When she describes Automattic's vision as a "a city of interconnected
developers and designers with varying skill sets" and Github as "a flat
organization model that aims to eliminate middle managers by trusting that
every employee can be a manager", she is not referring to the companies'
missions as much as to their organizational structure, which happens to be
fully distributed and high-trust.

She gets the business side of these companies wrong: she calls Github an "open
source repository" when it's really better described as a "hosted code
collaboration service"; and, she says Automattic doesn't "serve the profit
motives of a few" when in reality it's a VC-funded profitable business, which
pretty much by definition, serves the profit motives of the few.

I am not sure if there is a common thread between distributed teams and the
nature of code as an artform/medium.

Perhaps it's that programmers, through the open source / Free software
movement, pioneered many of the approaches to collaborating through the web
that have now been applied to other domains, including non-profits (Wikipedia)
and for-profit businesses (Github, Automattic, even my company, Parse.ly).
Since code is the artifact that programmers care most about, perhaps the way
programmers collaborate around code gives an indication of how other creators
will collaborate around their medium in the future, once tech enables that
collaboration. I think this is what the long-term bet behind Github is all
about.

------
Tycho
_Millenniums ago, Socrates warned his students against the rapid spread of a
technology that would lay waste to their memories and their instinct for the
truth: the written word. In some ways he was right. We’ve lost the memory
skills that oral storytelling cultivates, and we’re often manipulated and
distracted by seductive writing.

But how many of us would give up the profound gains — scientific, economic,
social and artistic — yielded by the collective knowledge, dispersed across
the planet and the ages, that writing made possible?_

I see this sort of mistake/fallacy a lot. Someone is worried about something
they cherish (in this case, oral history), they identify a threat to this
cherished thing, and then decry that we should all fight against this threat.
Ignoring the possible gains, as highlighted by the Socrates example above. I
think there's two factors which contribute to this mistake:

a) the person delivering the warning appeals to 'the greater good' without
having to be too rigorous about what that is

b) the upside is hard to imagine.
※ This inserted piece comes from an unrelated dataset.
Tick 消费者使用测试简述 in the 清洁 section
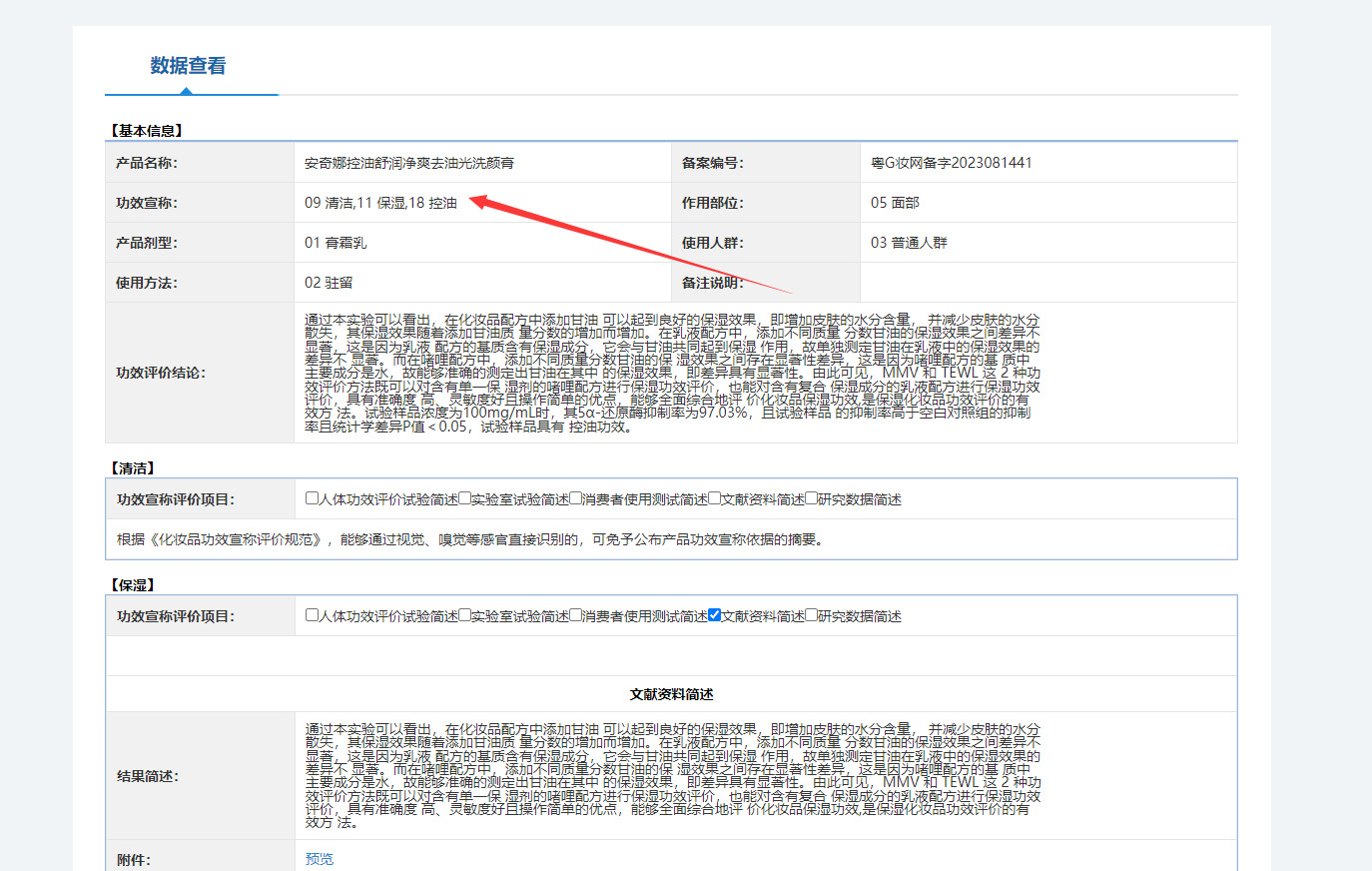Screen dimensions: 1372x871 pos(576,498)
It's easy to see the risk, ie. the things we
have which we stand to lose, but hard to see all which we might gain.

Recent examples include resistance to Bitcoin/cryptocurrency on the grounds
that we need to be able to manipulate the money supply to sustain our modern
economies, or the worry over Apple's 'walled-garden' iDevices.

------
zethraeus
I'd never given much thought to how corporate the tech world must seem to the
uninitiated. I really like the author's observation that this misunderstanding
could be behind a lot of anti-tech sentiment.

It makes sense that without any insight into how code works or what it makes
possible it could be hard to differentiate popular tech from (in the author's
words) its embedded corporate agendas.

------
bsirkia
Great response to Franzen and Eggers article/novel, she articulated a lot of
the feelings I had about their works.

In general, you can pick any innovation in history and find naysayers at the
time:

“The automobile as a death dealing instrument was unanimously decided upon as
the greatest present day menace to public safety.” Milwaukee, Wisconsin, 1920.

There were critics of the radio, telephones, television, the Internet, and
there will continue to be critics of every new innovation. By learning about
it and embracing it, Ms. Waters takes the right approach to coding and
technology.